We Need More Storage Than Library Of Congress, CIO Says
Posted by Bob Evans on Mar 30, 2009 08:36 AM
Kaiser Permanente CIO Phil Fasano says KP's medical-imaging projects have become so massive that they exceed the storage requirements and consumption of the Library of Congress. And those requirements, he says, are still growing.
Among the leaders nationwide in creating robust systems for electronic health records, Kaiser Permanente is faced with the consequence of the medical-image challenge: creating, storing, and particularly moving a large and rapidly growing volume of enormous data sets.
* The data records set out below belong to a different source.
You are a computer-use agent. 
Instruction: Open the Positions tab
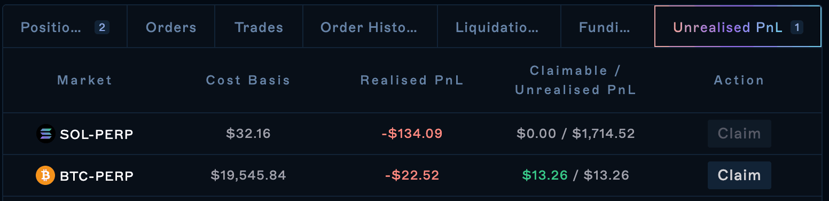(65, 27)
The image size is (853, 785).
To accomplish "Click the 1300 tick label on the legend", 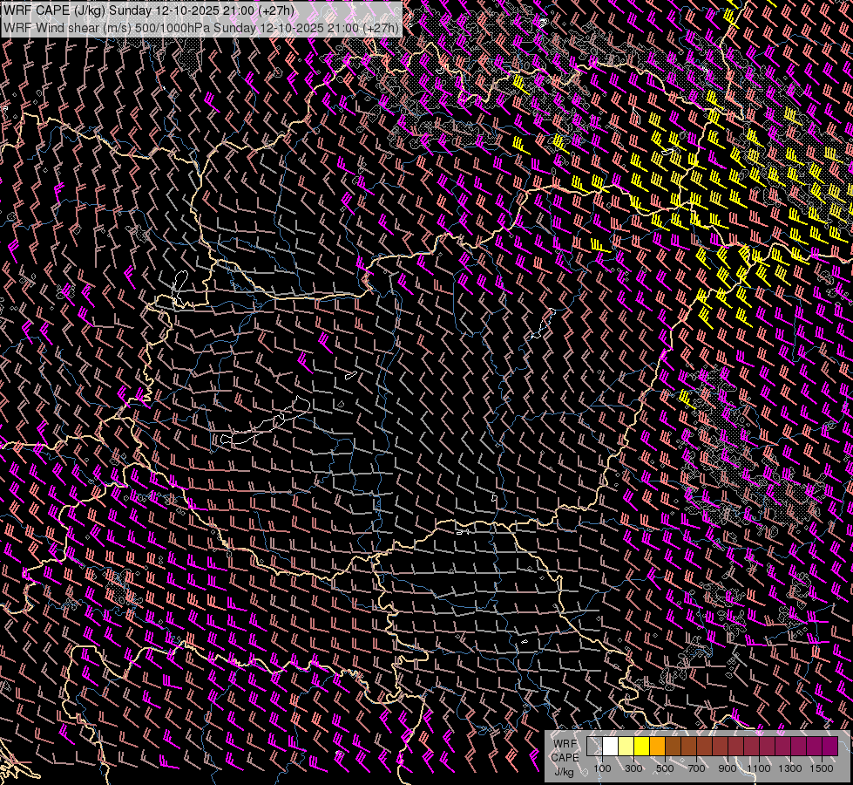I will [790, 768].
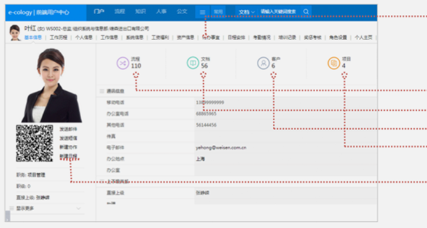Screen dimensions: 427x228
Task: Open the 人事 top menu item
Action: (x=161, y=12)
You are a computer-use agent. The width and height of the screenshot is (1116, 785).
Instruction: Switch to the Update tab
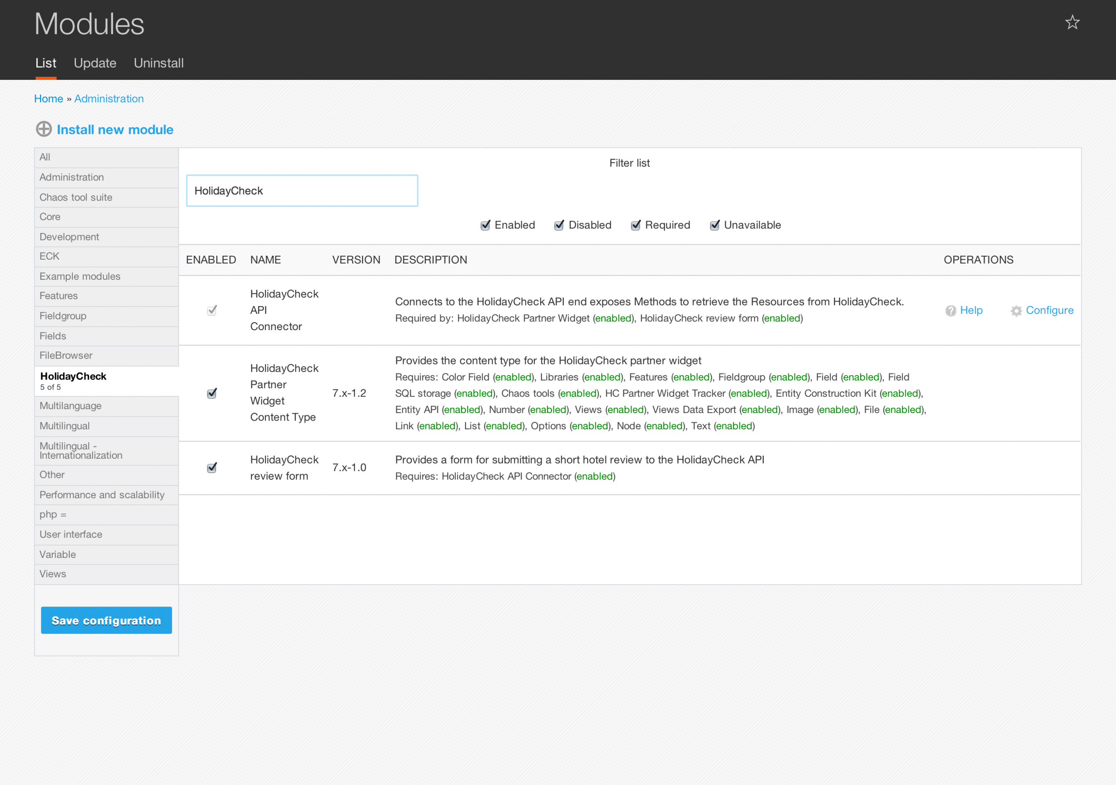pos(95,63)
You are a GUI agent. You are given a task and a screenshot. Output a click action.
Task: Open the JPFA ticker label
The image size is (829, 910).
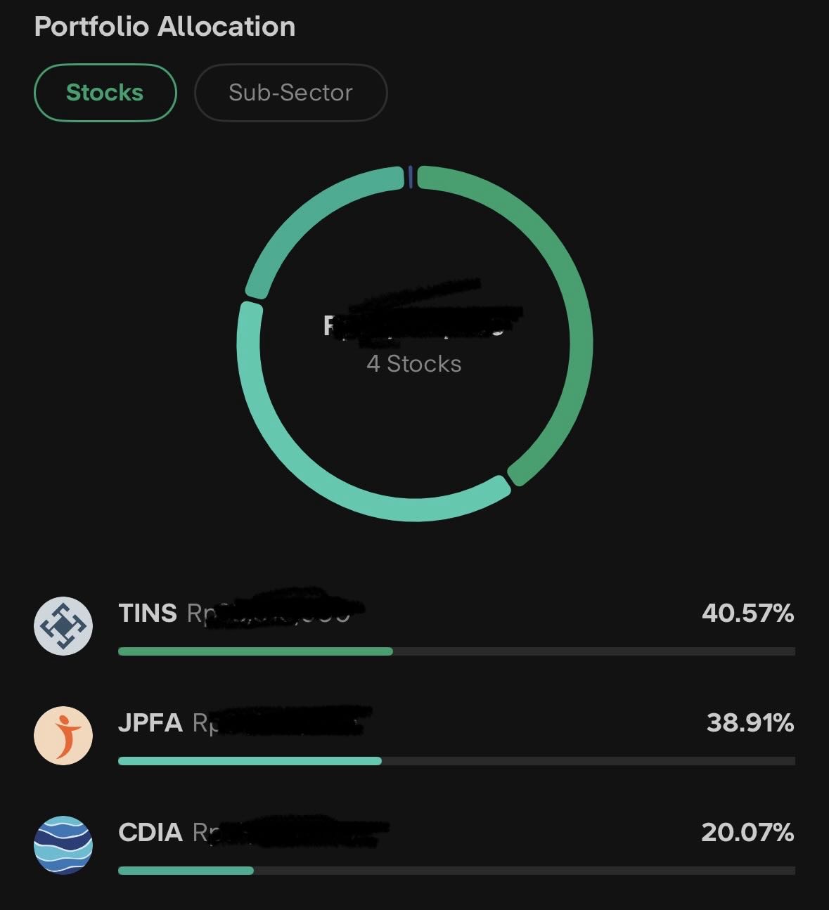coord(150,723)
And meeting that challenge is soaking up a big chunk of Fasano's 2009 IT budget, which he indicated is about 5% larger than 2008's. Here's how Kaiser Permanente is trying to attack the problem:
"Like many large hospitals and clinics we allocate massive terabytes at this issue. We have a very substantial medical-imaging program across the organization," Fasano told WTN in a recent interview.
"We have a very, very large and substantial medical-imaging archived program that's embedded in our investment program as an organization. Like many healthcare providers, we are struggling with the fact that medical images have come on the scene as a very, very substantial consumer of storage and the growth. This area is explosive and we are experiencing like others that same growth curve of storage requirements."
Fasano said IT vendors need to come up with new compression technologies to handle the storage challenge driven by the massive increase in medical imaging.
"The challenge, I think, for everyone in the industry is going to be two-fold: one is how do we deal with the abundance of data, and then how do we push the manufacturers to find ways to compress it further and help us really achieve and support our storage needs that we are going to need in the future. Our IT organization and our data centers, currently to our knowledge, are substantially the largest in the healthcare industry," Fasano said in the WTN article.
"In fact our storage systems and requirements are larger than the Library of Congress in our storage consumption and needs, and that grows substantially year over year."